Selon le ministre de la Défense, Jorge Alberto Uribe, 588 personnes ont été privées de la liberté entre janvier et octobre de cette année. Le nombre de victimes a été réduit de 55.8 pour cent, si on le compare aux 1.329 cas recensés pendant la même période en 2003 selon les données du Fonds National pour la Défense de la Liberté Personnelle (Fondelibertad), organisation liée au ministère de la Défense. Il convient toutefois de spécifier que beaucoup des personnes kidnappées en 2004 ont été libérées contre rançon, que d'autres ont été libérées et que beaucoup de cas de séquestration n'ont jamais été déclarés..
Des porte-parole de Fondelibertad indiquent que pour la pratique du kidnapping, la Colombie occupe la première place au niveau mondial (75.80 pour cent des kidnappings au monde se passent dans ce pays).
Manque de solidarité
Pour l'ONG Pais Libre, l'important c'est de résoudre la situation des personnes qui sont toujours détenues, plus que de faire baisser les statistiques. « c'est le drame des victimes et de leurs familles qui nous préoccupe », nous dit David Buitrago, membre de l'ONG.
L'analyste s'interroge sur l'indifférence tant de l'Etat que de la société civile face à la réalité brutale. « Ni l'État ni la société n'ont réagi avant le meurtre d'un enfant kidnappé qui s'est produit il y a peu. l'État doit garantir la protection et l'intégrité des victimes, réparer les dommages qu'elles ont subi, et la société doit exprimer sa solidarité ».

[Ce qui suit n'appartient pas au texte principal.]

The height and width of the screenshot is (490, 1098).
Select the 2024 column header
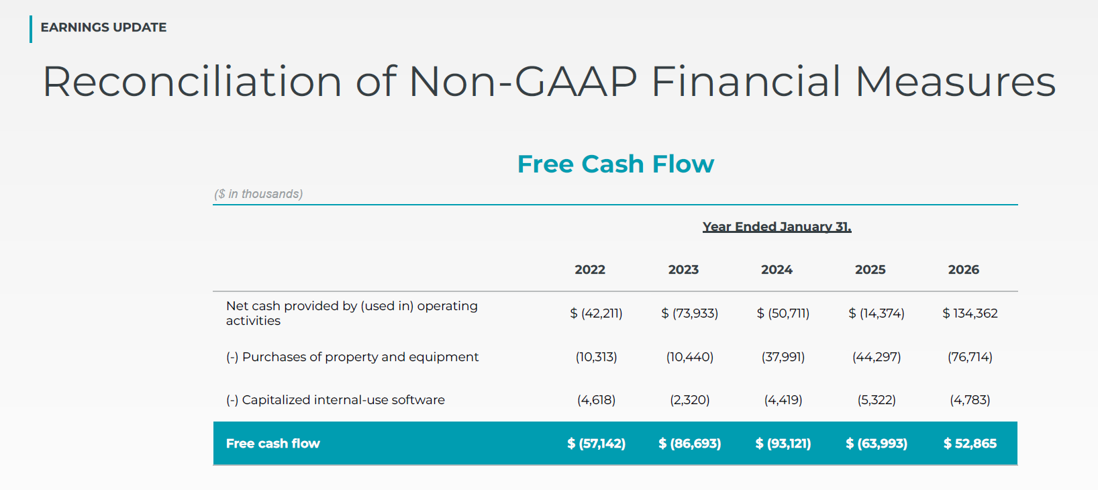pyautogui.click(x=777, y=269)
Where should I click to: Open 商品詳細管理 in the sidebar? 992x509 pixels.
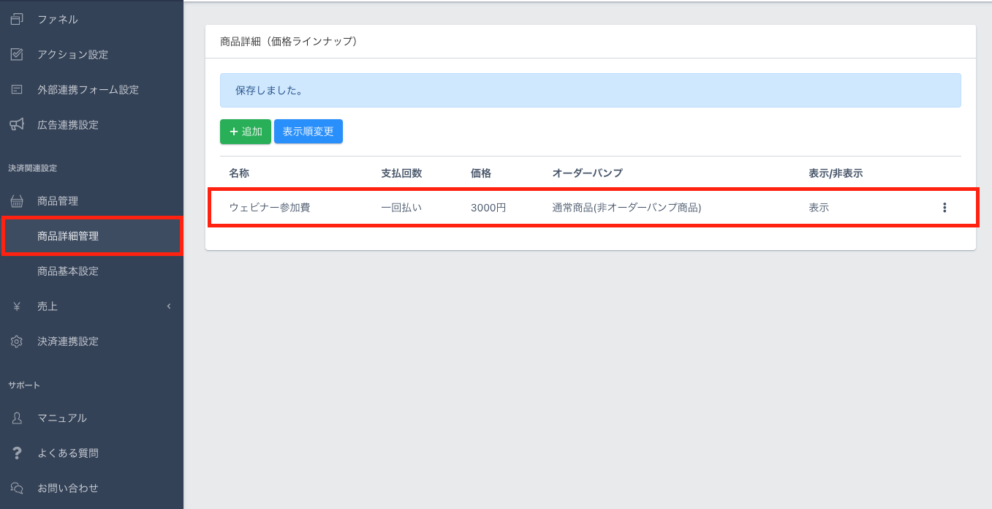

Des porte-parole de Fondelibertad soutiennent que le kidnapping est une infraction liée à la mentalité de l'argent facile qui est apparu avec le trafic de drogues. C'est-à-dire, l'enrichissement par ce moyen criminel. Et tout comme le trafic de drogues illicites, toutes proportions gardées, le kidnapping est devenu une activité illégale très lucrative.
Selon Pais Libre, la privation de la liberté génère chaque année des « profits » de 500 milliards de pesos pour les groupes armés illégaux. « Dans toutes les guerres du monde il y a eu, historiquement, des prises d'otage. Qu'on se rappelle les livres épiques, qui décrétaient que le kidnapping de l'ennemi faisait partie de la stratégie pour obtenir la victoire. Au début, le kidnapping avait un caractère politique, d'image ou stratégique, mais avec l'aggravation de la lutte armée dans le pays, les groupes délictueux ont trouvé dans le kidnapping une activité très lucrative ».
Pour le professeur Pedro Santana, la privation de la liberté personnelle est une des activités qu'utilise la guérilla pour financer sa guerre. Mais il il faut rappeler que la prise d'otage est considérée comme un crime contre l'Humanité et qu'il est imprescriptible ! L'arrêt de cette pratique dépend dans une grande mesure de l'arrêt du conflit armé. C'est pourquoi Santana déclare :
« Le kidnapping continuera à exister en Colombie tant que le conflit armé aura l'ampleur qu'il a à présent - et le fait qu'il y ait encore dans les villes et à la campagne des ghettos où il n'y a aucun contrôle de l'État, crée des conditions qui rendent propice la pratique de ce crime ».